TIEMPO DE CUARESMA,
Lecturas de la liturgia de las horas
VIERNES DESPUÉS DE CENIZA
PRIMERA LECTURA
Del libro del Éxodo
2, 1-22
Nacimiento y huida de Moisés
SEGUNDA LECTURA
De las homilías del
Pseudo-Crisóstomo
(Suplemento,
Homilía 6 sobre la oración: PG 64, 462-466)
La
oración es luz del alma
El
sumo bien está en la plegaria y en el diálogo con Dios, porque equivale
a una íntima unión con Él: y así como los ojos del cuerpo se iluminan
cuando contemplan la luz, así también el alma dirigida hacia Dios se
ilumina con su inefable luz. Una plegaria, por supuesto, que no sea de
rutina, sino hecha de corazón; que no esté limitada a un tiempo concreto
o a unas horas determinadas, sino que se prolongue día y noche sin
interrupción.
Conviene, en efecto, que elevemos la
mente a Dios no sólo cuando nos dedicamos expresamente a la oración,
sino también cuando atendemos a otras ocupaciones, como el cuidado de
los pobres o las útiles tareas de la munificencia, en todas la cuales
debemos mezclar el anhelo y el recuerdo de dios, de modo que todas
nuestras obras, como si estuvieran condimentadas con la sal del amor de
Dios, se conviertan en un alimento dulcísimo para el Señor.
Pero sólo podremos disfrutar perpetuamente de la abundancia que de Dios
brota, si le dedicamos mucho tiempo.
La oración es luz del alma, verdadero
conocimiento de Dios, mediadora entre Dios y los hombres. Hace que el
alma se eleve hasta el cielo y abrace a Dios con inefables abrazos,
apeteciendo la leche divina, como el niño
que, llorando, llama a su madre; por la oración, el alma expone sus
propios deseos y recibe dones mejores que toda la naturaleza visible.

(Lista de tareas):
**A)** En el texto sobre la oración, ¿con qué se compara la forma en que se ilumina el alma dirigida hacia Dios?
**B)** Prolonga el texto sobre la oración a partir de su última oración.

(Líneas de datos):
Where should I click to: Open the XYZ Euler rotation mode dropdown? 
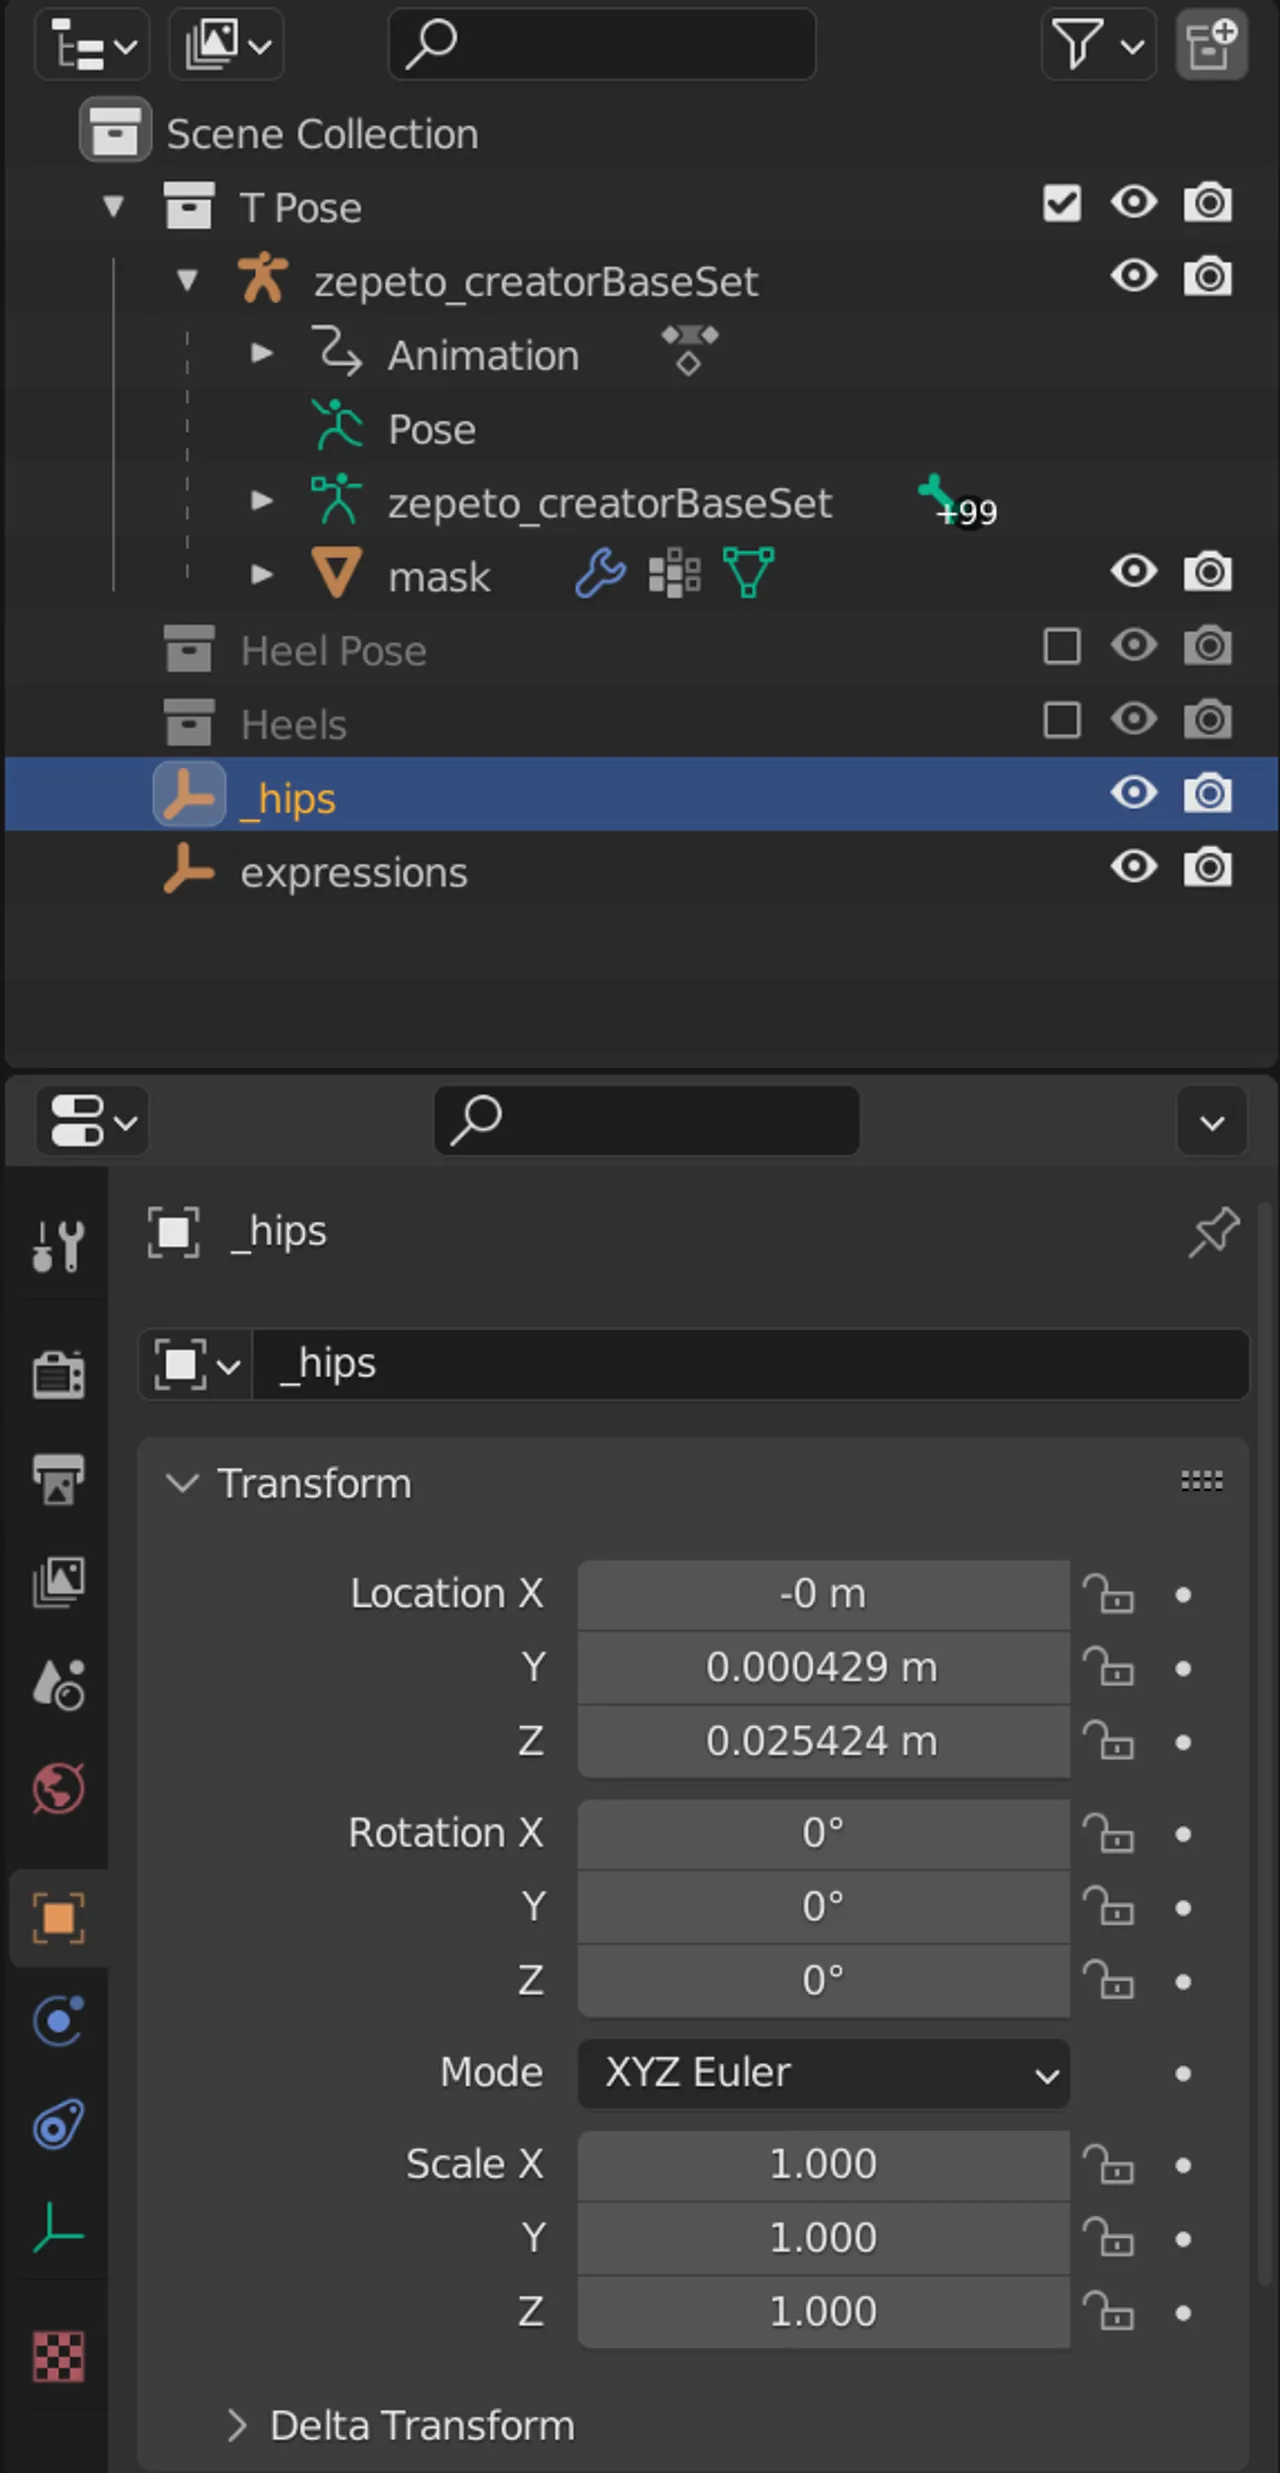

(Respuestas):
**A)** Con los ojos del cuerpo, que se iluminan cuando contemplan la luz.

**B)**
Pues la oración se presenta ante
Dios como venerable intermediaria, alegra nuestro espíritu y tranquiliza
sus afectos. Me estoy refiriendo a la oración de verdad, no a las
simples palabras: la oración que es un deseo de Dios, una inefable
piedad, no otorgada por los hombres, sino concedida por la gracia
divina, de la que también dice el Apóstol: Nosotros no sabemos pedir lo que nos conviene, pero el Espíritu mismo
intercede por nosotros con gemidos inefables.
El don de semejante súplica, cuando Dios
lo otorga a alguien, es una riqueza inagotable y un alimento celestial
que satura el alma; quien lo saborea se enciende en un deseo
indeficiente del Señor,
como en un fuego ardiente que inflama su alma.
Cuando querrás reconstruir en ti aquella
morada que Dios se edificó en el primer hombre, adórnate con la modestia
y la humildad y hazte resplandeciente con la luz de la justicia; decora
tu ser con buenas obras, como con oro acrisolado, y embellécelo con la
fe y la grandeza de alma, a manera de muros y piedras; y, por encima de
todo, como quien pone la cúspide para coronar un edificio, coloca la
oración, a fin de preparar a Dios una casa perfecta y poderle recibir en
ella como si fuera una mansión regia y espléndida, ya que, por la gracia
divina, es como si poseyeras la misma imagen de Dios colocada en el
templo del alma.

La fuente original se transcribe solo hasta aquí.